DOCUMENT PASSAGE:
··········

Roda-Roda Kuala Lumpur (also known as Roda-Roda KL, lit. "Wheels of Kuala Lumpur") is a Malaysian police procedural television drama series produced by Skop Productions with original ideas and concepts by Yusof Haslam. First aired in 1998 on RTM, the original cast members are A. Galak, AC Mizal, Shaharon Anuar and Deen Maidin. The first reincarnation of the series was premiered on October 5, 1998 to March 29, 1999, and discontinued when Gerak Khas was first aired. The second reincarnation was revived in 2008 and aired until 2013.

Unlike Gerak Khas, a somewhat similar police procedural drama series, Roda-Roda Kuala Lumpur focuses on the noble efforts of Royal Malaysia Police's traffic policemen in carrying out their daily duties and highlights the frequent traffic crime cases such as illegal racing, dangerous driving and traffic light violations.

Cast

First run (1998-1999)
 A. Galak
 AC Mizal
 Deen Maidin
 Shaharon Anuar
 Rima Rashidi

Second run (2008-2013)

··········

DATA SHOWN:
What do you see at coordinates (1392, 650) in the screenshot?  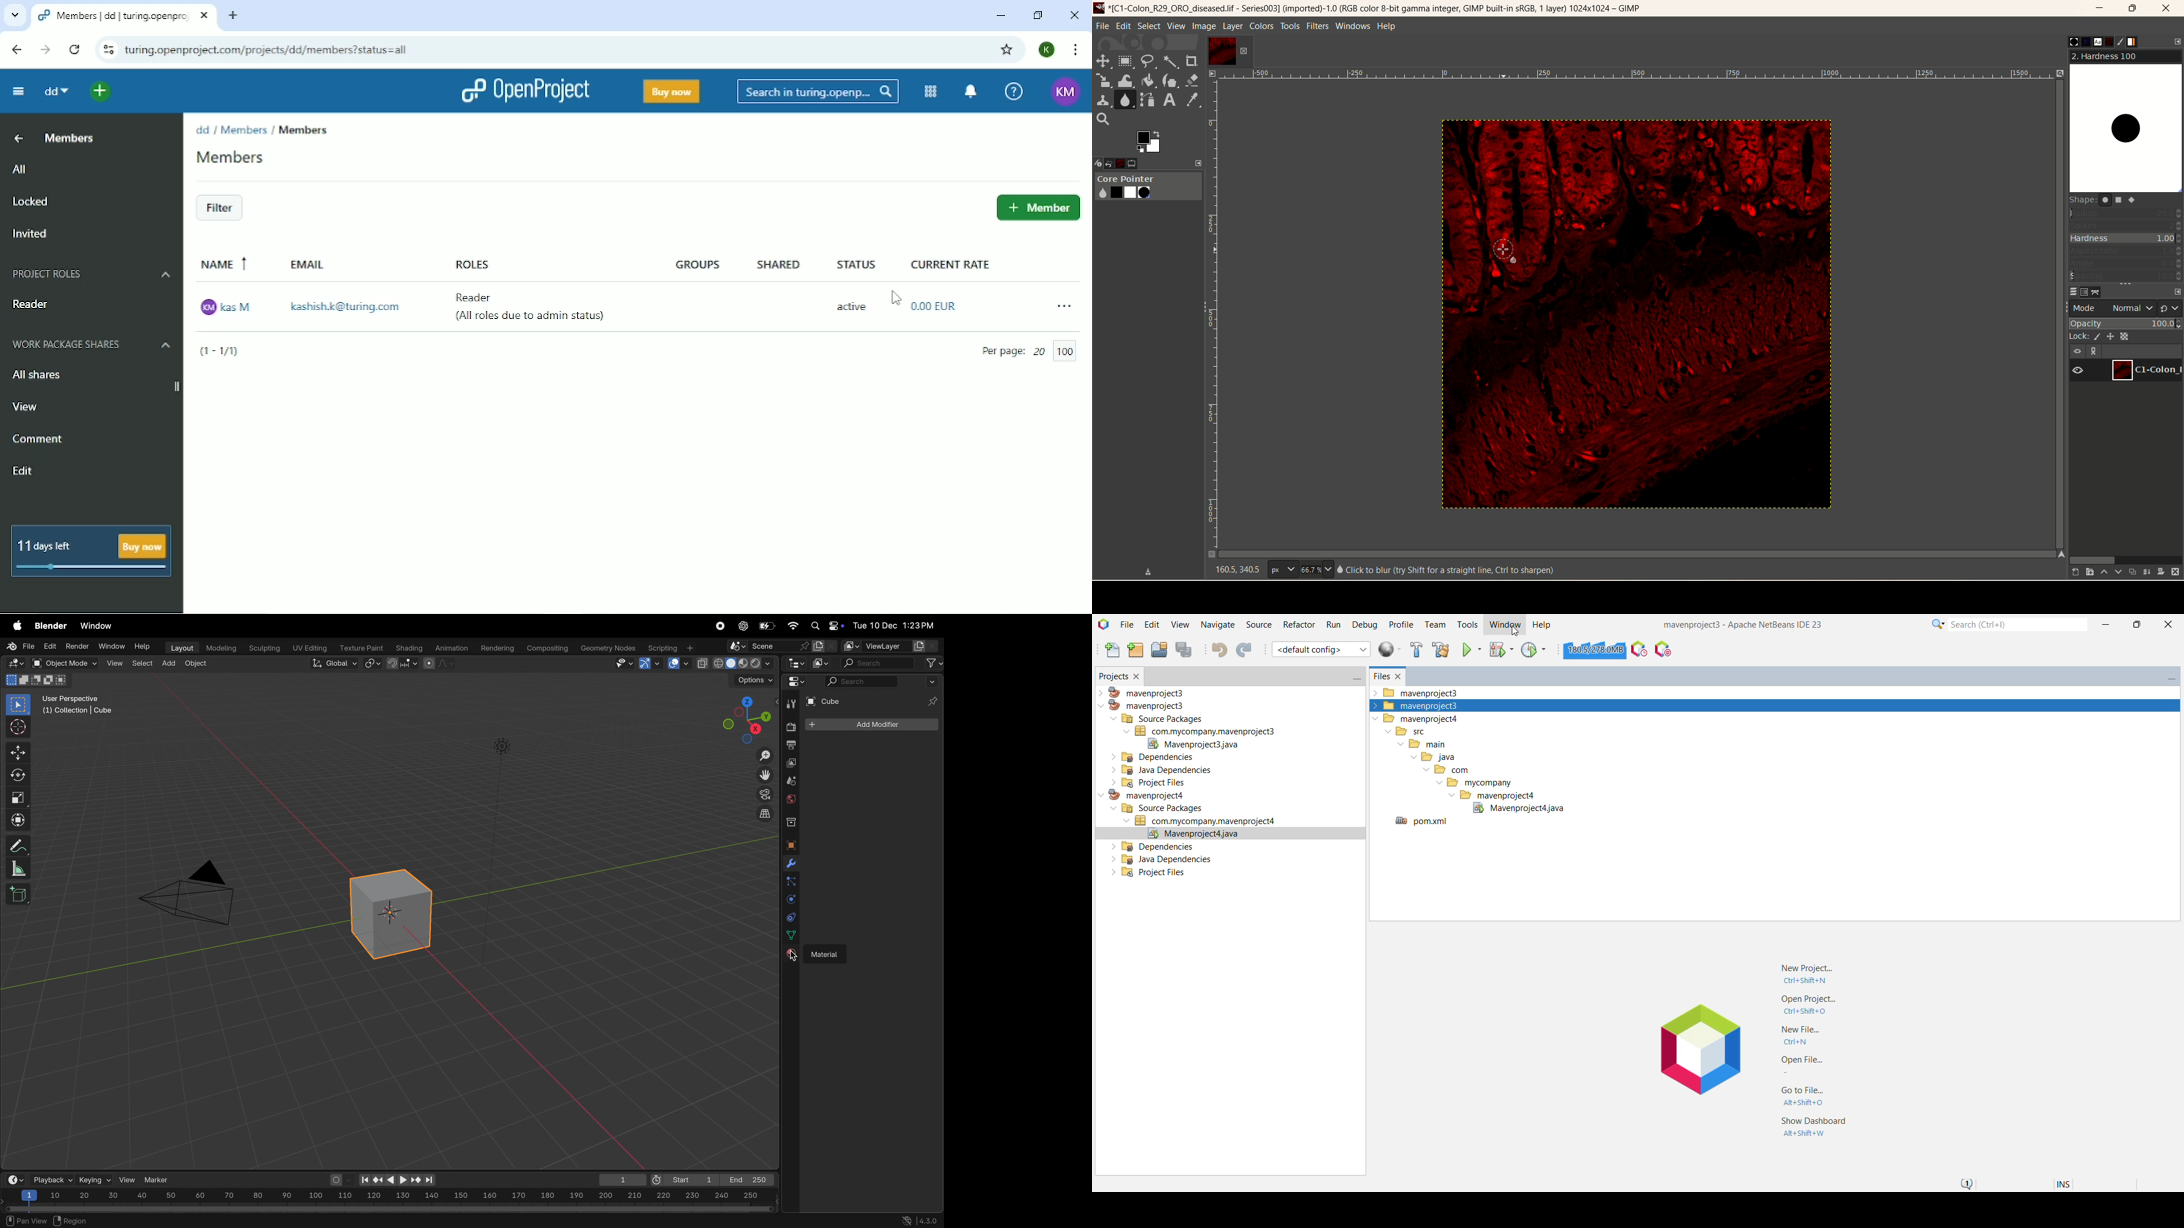 I see `` at bounding box center [1392, 650].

··········

TASK SET:
1 – Reproduce word for word the part of the Roda-Roda Kuala Lumpur article from "Unlike Gerak Khas, a" to "traffic light violations.".
2 – Answer these questions using the Roda-Roda Kuala Lumpur article:
(a) Which company produced the series?
(b) On what date did the first reincarnation premiere?
(c) Which officers of the Royal Malaysia Police does the series focus on?
3 – Put this sentence from the Roda-Roda Kuala Lumpur article into Spanish: "The second reincarnation was revived in 2008 and aired until 2013."
The material has no connection to the Roda-Roda Kuala Lumpur article.

TASK RESULTS:
1 –
Unlike Gerak Khas, a somewhat similar police procedural drama series, Roda-Roda Kuala Lumpur focuses on the noble efforts of Royal Malaysia Police's traffic policemen in carrying out their daily duties and highlights the frequent traffic crime cases such as illegal racing, dangerous driving and traffic light violations.

2 –
(a) Skop Productions
(b) October 5, 1998
(c) Traffic policemen

3 – La segunda reencarnación se retomó en 2008 y se emitió hasta 2013.